» **Text**
Und auch Deutschlands Lord Of The Lost wären mit ihrer gut inszenierten Rocknummer "Blood & Glitter" nicht undankbarer Letzter geworden, sondern hätten vor Spanien und Großbritannien immerhin Rang 24 erreicht - mit nur einem Punkt Differenz zu Serbien, Portugal und Österreich sowie in Schlagdistanz zu Australien und Estland.
Immer noch weit weg vom Sieg, klar. Dennoch gaben uns die Zuschauer außerhalb Deutschlands im Tele-Voting fünfmal mehr Stimmen (15 Punkte) als die Jury (3).
Stellenweise ist die Diskrepanz zwischen Jury- und Tele-Voting enorm und auch fragwürdig. Während der Unterschied bei Italien, Serbien (je 2 Punkte), Frankreich (4) oder Großbritannien (6) nur marginal ausfiel, war es weiter oben deutlicher.
Krasse Schere zwischen Jury und Zuschauern bei Schweden, Norwegen und vor allem Finnland
Schweden heimste so im Televoting 97 Punkte weniger ein als von der Jury, gewann nur ihretwegen. Auch Estland erhielt von den "Profis" fast siebenmal so viele Punkte wie aus dem Tele-Vote, insgesamt 124 Punkte Unterschied - und wusste gar nicht, wie es Achter werden konnte.

» **Datensätze**
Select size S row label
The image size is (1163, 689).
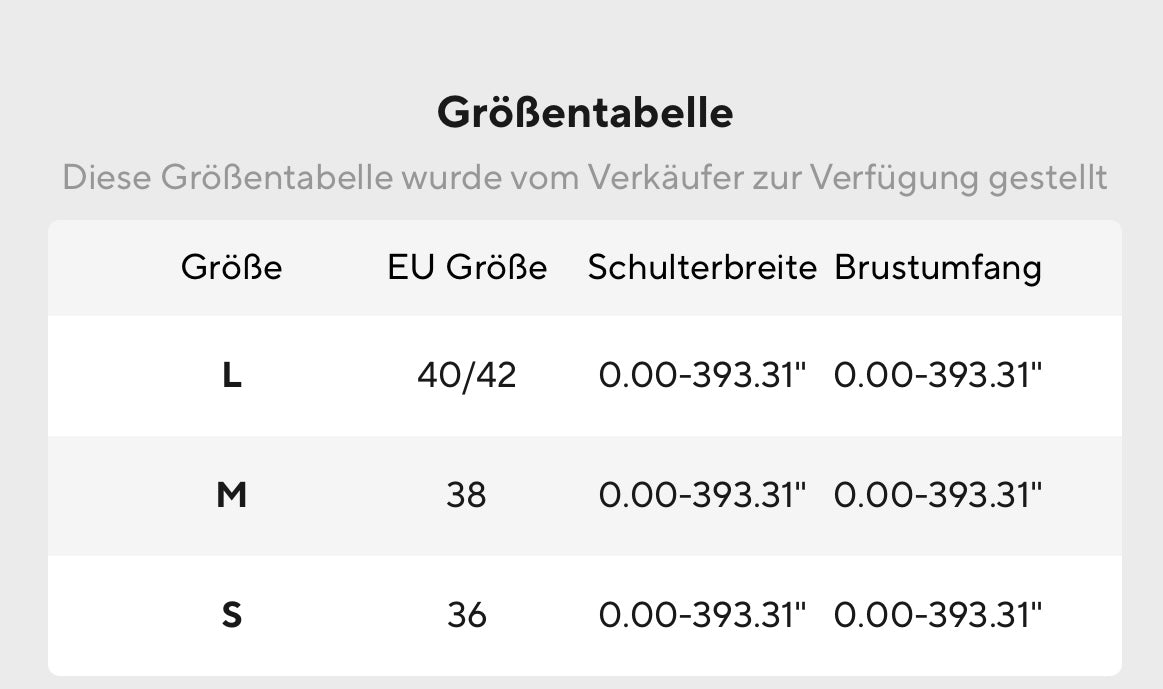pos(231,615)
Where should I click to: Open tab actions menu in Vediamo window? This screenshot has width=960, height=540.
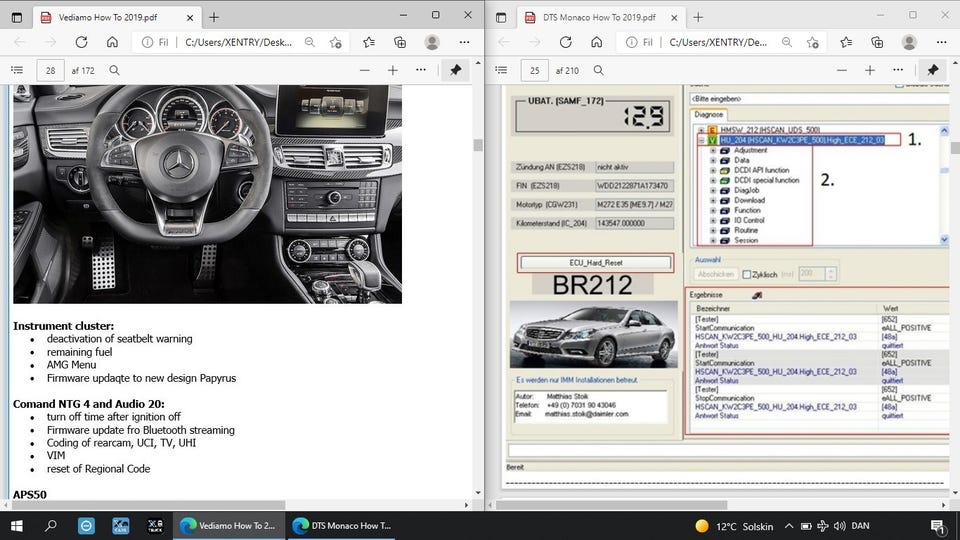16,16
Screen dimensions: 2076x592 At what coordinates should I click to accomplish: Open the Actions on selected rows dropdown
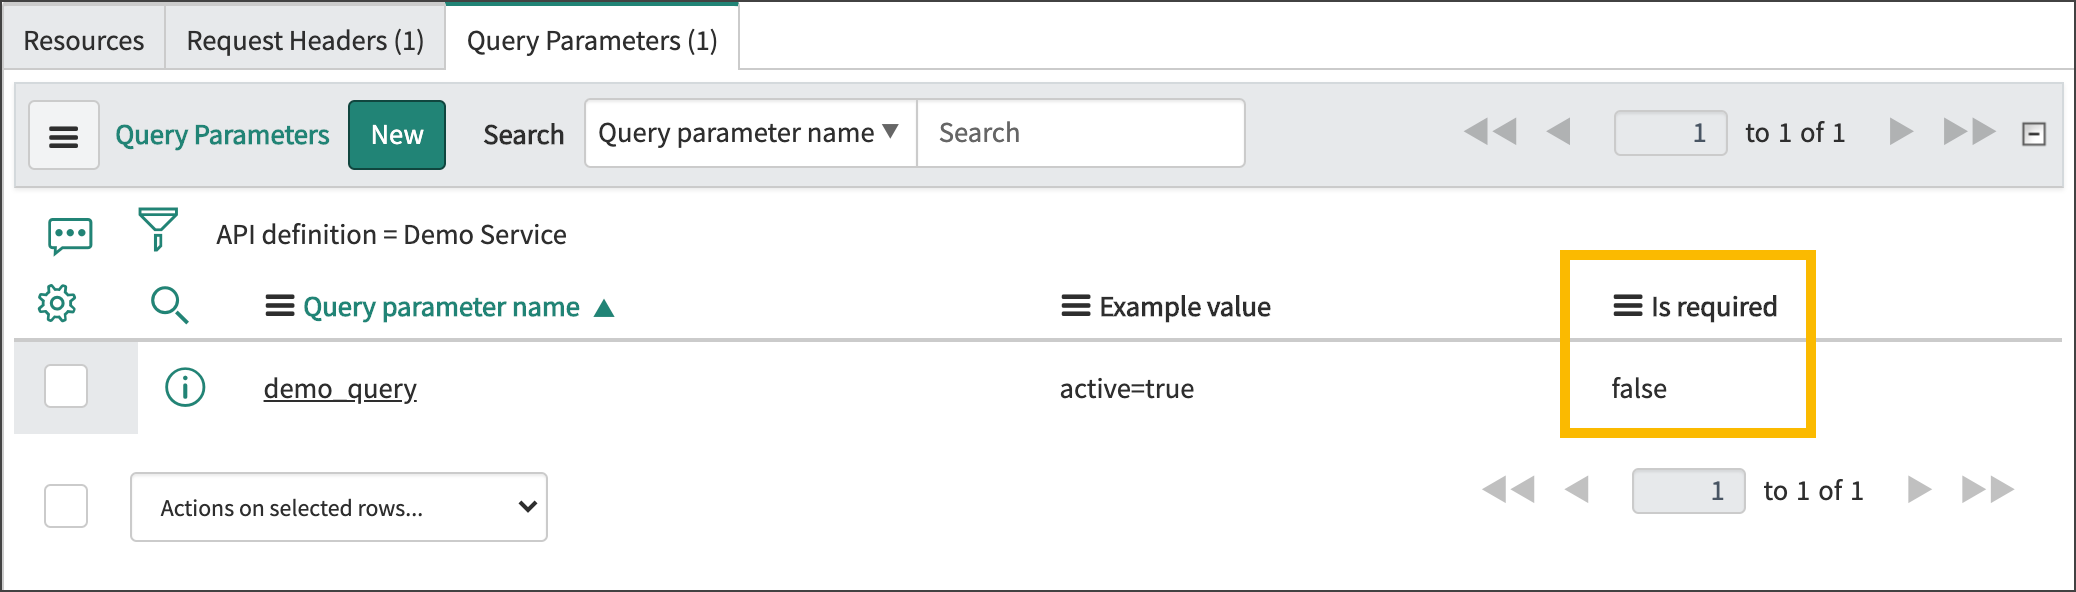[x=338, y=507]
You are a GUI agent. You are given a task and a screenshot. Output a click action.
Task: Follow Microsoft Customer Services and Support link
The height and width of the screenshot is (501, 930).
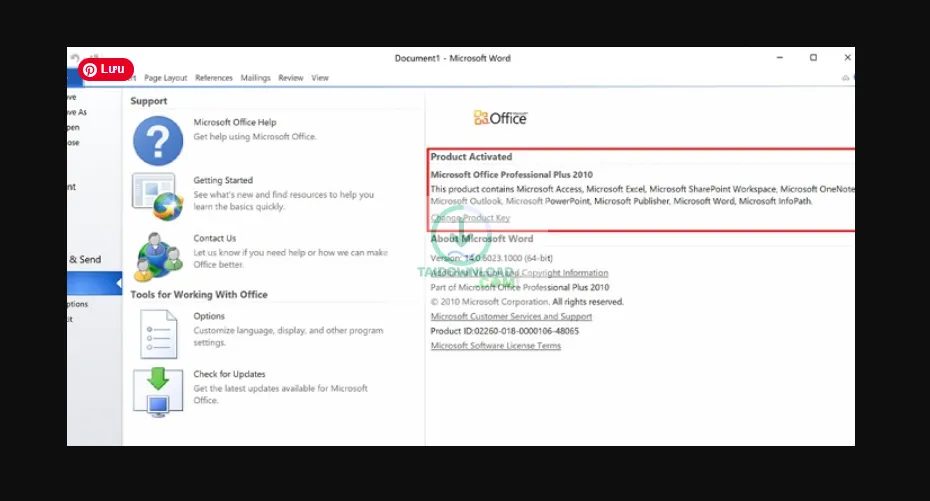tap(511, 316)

--

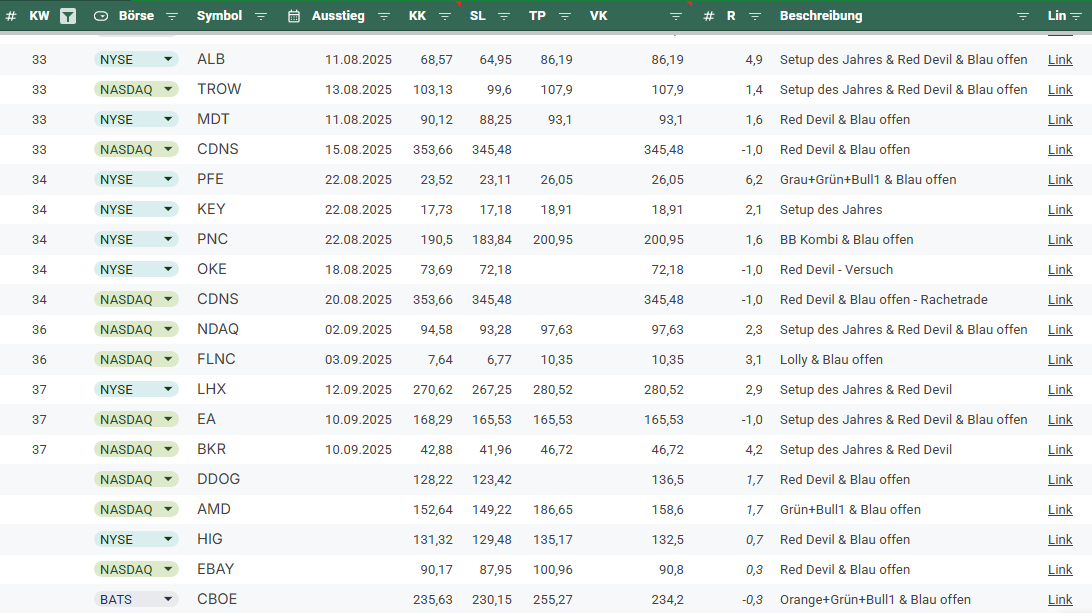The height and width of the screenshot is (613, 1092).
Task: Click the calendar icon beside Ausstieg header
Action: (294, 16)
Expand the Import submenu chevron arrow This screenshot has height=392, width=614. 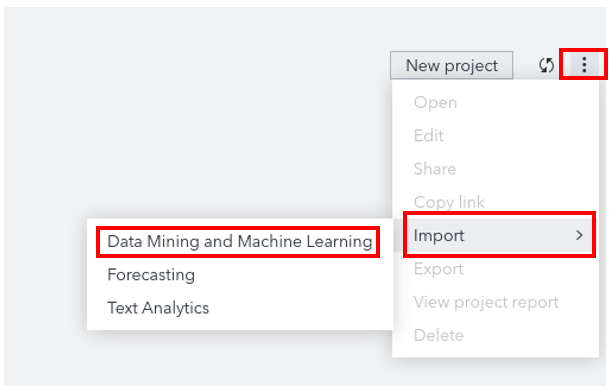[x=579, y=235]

» **Aufgaben**
• a. Schreiben Sie aus dem Text über das Jury- und Tele-Voting die Passage zwischen „Immer noch weit“ und „weiter oben deutlicher.“, beide eingeschlossen, wortgetreu ab.
• b. Nennen Sie bitte alle Länder, bei denen der Text über das Jury- und Tele-Voting in Klammern eine Punktzahl für den Unterschied zwischen Jury- und Tele-Voting angibt.
• c. Setzen Sie den Text über das Jury- und Tele-Voting nach seinem letzten Satz fort.
Die Datensätze sind eigenständiges Material ohne Bezug zum Text.

» **Lösungen**
• a.
Immer noch weit weg vom Sieg, klar. Dennoch gaben uns die Zuschauer außerhalb Deutschlands im Tele-Voting fünfmal mehr Stimmen (15 Punkte) als die Jury (3).
Stellenweise ist die Diskrepanz zwischen Jury- und Tele-Voting enorm und auch fragwürdig. Während der Unterschied bei Italien, Serbien (je 2 Punkte), Frankreich (4) oder Großbritannien (6) nur marginal ausfiel, war es weiter oben deutlicher.

• b. Italien, Serbien, Frankreich, Großbritannien

• c.
Noch klarer wird es bei Norwegen. Die "Queen Of Kings" Alessandra bekam von der Jury nur 52 Punkte, von den Zuschauern hingegen 216. Eine Differenz von 164!
Und noch bitterer war es für Finnland. 150 Jury-Punkte standen 376 aus dem Tele-Vote gegenüber. Satte 226 Punkte Unterschied. Am Ende wurde Käärijä mit 57 Punkten Rückstand auf Loreen Zweiter.
ESC-Finale 2023: Top 10 aller Jurys
- 1. SCHWEDEN | 340 Punkte | Gesamtplatzierung 1.
- 2. ISRAEL| 177 | 3.
- 3. ITALIEN | 176 | 4.
- 4. FINNLAND | 150 | 2.
- 5. ESTLAND | 146 | 8.
- 6. AUSTRALIEN | 130 | 9.
- 7. BELGIEN | 127 | 7.
- 8. ÖSTERREICH | 104 | 15.
- 9. SPANIEN | 95 | 17.
- 10. TSCHECHIEN | 94 | 10.
ESC-Finale 2023: Top 10 aller Zuschauer
- 1. FINNLAND | 376 Punkte | Gesamtplatzierung 2.
- 2. SCHWEDEN | 243 | 1.
- 3. NORWEGEN | 216 | 5.
- 4. UKRAINE | 189 | 6.
- 5. ISRAEL | 185 | 3.
- 6. ITALIEN | 174 | 4.
- 7. KROATIEN | 112 | 13.
- 8. POLEN | 81 | 19.
- 9. MOLDAU | 76 | 18.
- 10. ALBANIEN | 59 | 22.
Deutsche ESC-Jury: Habt Ihr Finnland vergessen?
Nicht nur die peinliche Live-Verkündung durch den Keks-auspackenden Elton (52) wurde von mir mit einem Kopfschütteln zur Kenntnis genommen. Auch die Zusammenstellung der deutschen "Fachjury" wirft viele Fragen auf.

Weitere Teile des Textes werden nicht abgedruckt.